Personal, Business Bankruptcy Filings Soar


Debt-laden consumers and businesses filed for bankruptcy at a record clip last year, leading to a 19% hike in total bankruptcy filings, according to a report released Tuesday. And analysts believe filings may hit even higher levels in 2002.

The increased levels of spending and debt racked up during the 1990s by consumers and businesses, combined with the decrease in personal savings and the recession that began last year “created something of a ‘perfect storm’ from a financial standpoint,” said Jack Williams, professor of bankruptcy law at Georgia State University College of Law.

“Any combination of those would have increased bankruptcy filings, but when they all came together, it caused bankruptcies to rise at a tremendous rate,” he said.

Compared with 2000, total bankruptcy filings increased 19% last year to 1.49 million, surpassing the previous high of 1.44 million set in 1998, according to the Administrative Office of the U.S. courts. Personal bankruptcies rose 19% to 1.45 million, while business bankruptcy filings rose 13% to 40,099.

The corporate bankruptcies were notable not just for their number, but also for their size, Williams said. Ten Fortune 500 companies and 22 Fortune 1,000 companies filed for protection from their creditors in 2001, Williams said.


“When you go behind the numbers, not only do you see big increases, but we see a significant change in the profile of the companies,” he said. “It’s not just Joe’s Hardware.”
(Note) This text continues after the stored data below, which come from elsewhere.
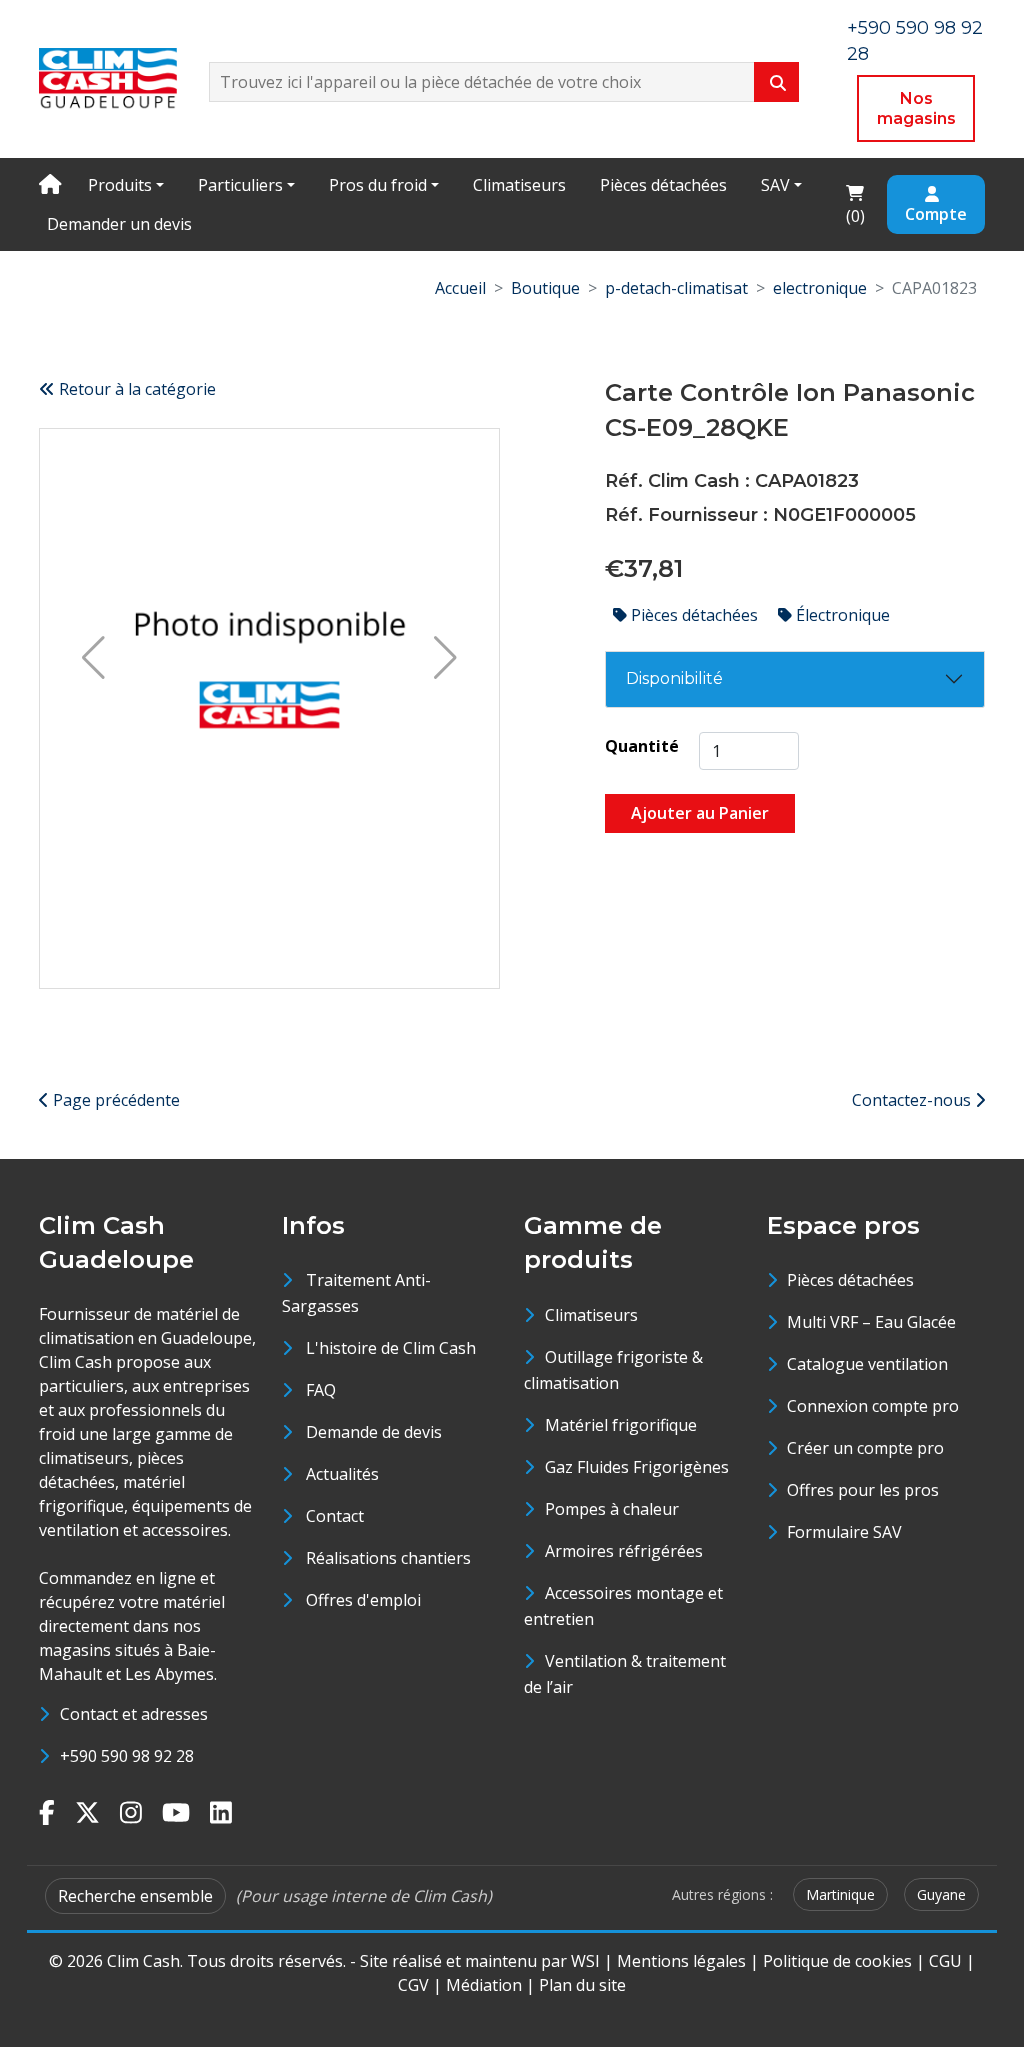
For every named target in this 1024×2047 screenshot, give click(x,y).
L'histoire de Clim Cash (391, 1348)
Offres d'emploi (363, 1600)
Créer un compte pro (865, 1448)
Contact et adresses (134, 1714)
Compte (936, 214)
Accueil (460, 288)
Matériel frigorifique (621, 1425)
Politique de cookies (837, 1961)
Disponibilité (674, 678)
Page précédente (114, 1100)
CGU (945, 1961)
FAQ (321, 1390)
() (861, 203)
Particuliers (240, 185)
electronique (820, 288)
When big companies file for bankruptcy there’s a ripple effect felt by smaller companies that provide supplies and services to the company, as well as by the corporation’s employees. However, that ripple effect is not immediate, Williams said.

Typically, consumers use up their savings, sell assets and borrow from relatives and friends for six to nine months before they finally succumb to bankruptcy, he noted.

Because the ripple effects of relatively recent filings by big companies such as Enron Corp. and Kmart Corp. haven’t been felt yet, many experts believe the bankruptcy rise is far from over.

A January survey of bankruptcy attorneys found that 94% of those surveyed believed that bankruptcies would continue to rise this year, said Samuel J. Gerdano, executive director of the American Bankruptcy Institute in Alexandria, Va.

Bankruptcy Court filings are likely to increase even though the economy has shown some signs of life recently.

“Bankruptcies are a lagging economic indicator. They don’t tell you what’s coming. They tell you what household debt burdens or the economy were like a year ago,” Gerdano said.

Consumers usually pay off debt during a recession, but that’s not happening today--another bad sign for the future, said Paul Kasriel, chief economist at Northern Trust in Chicago.

Debt as a percentage of assets and as a percentage of income is at post-war highs, Kasriel said.

The Federal Reserve’s yearlong campaign of interest rate cuts has encouraged consumers to continue spending and accumulating debt, he added.

“There are some vulnerabilities out there,” Kasriel said. “The high debt levels leave the door open for a double-dip recession, when the Fed does start to tighten the money supply again.”

Experts had been predicting a record year for bankruptcy filings in 2001, in part because of efforts in Congress to tighten U.S. bankruptcy laws, which likely spurred some debtors to make preemptive filings.

Legislative efforts to toughen the standards for bankruptcy filings are currently stalled.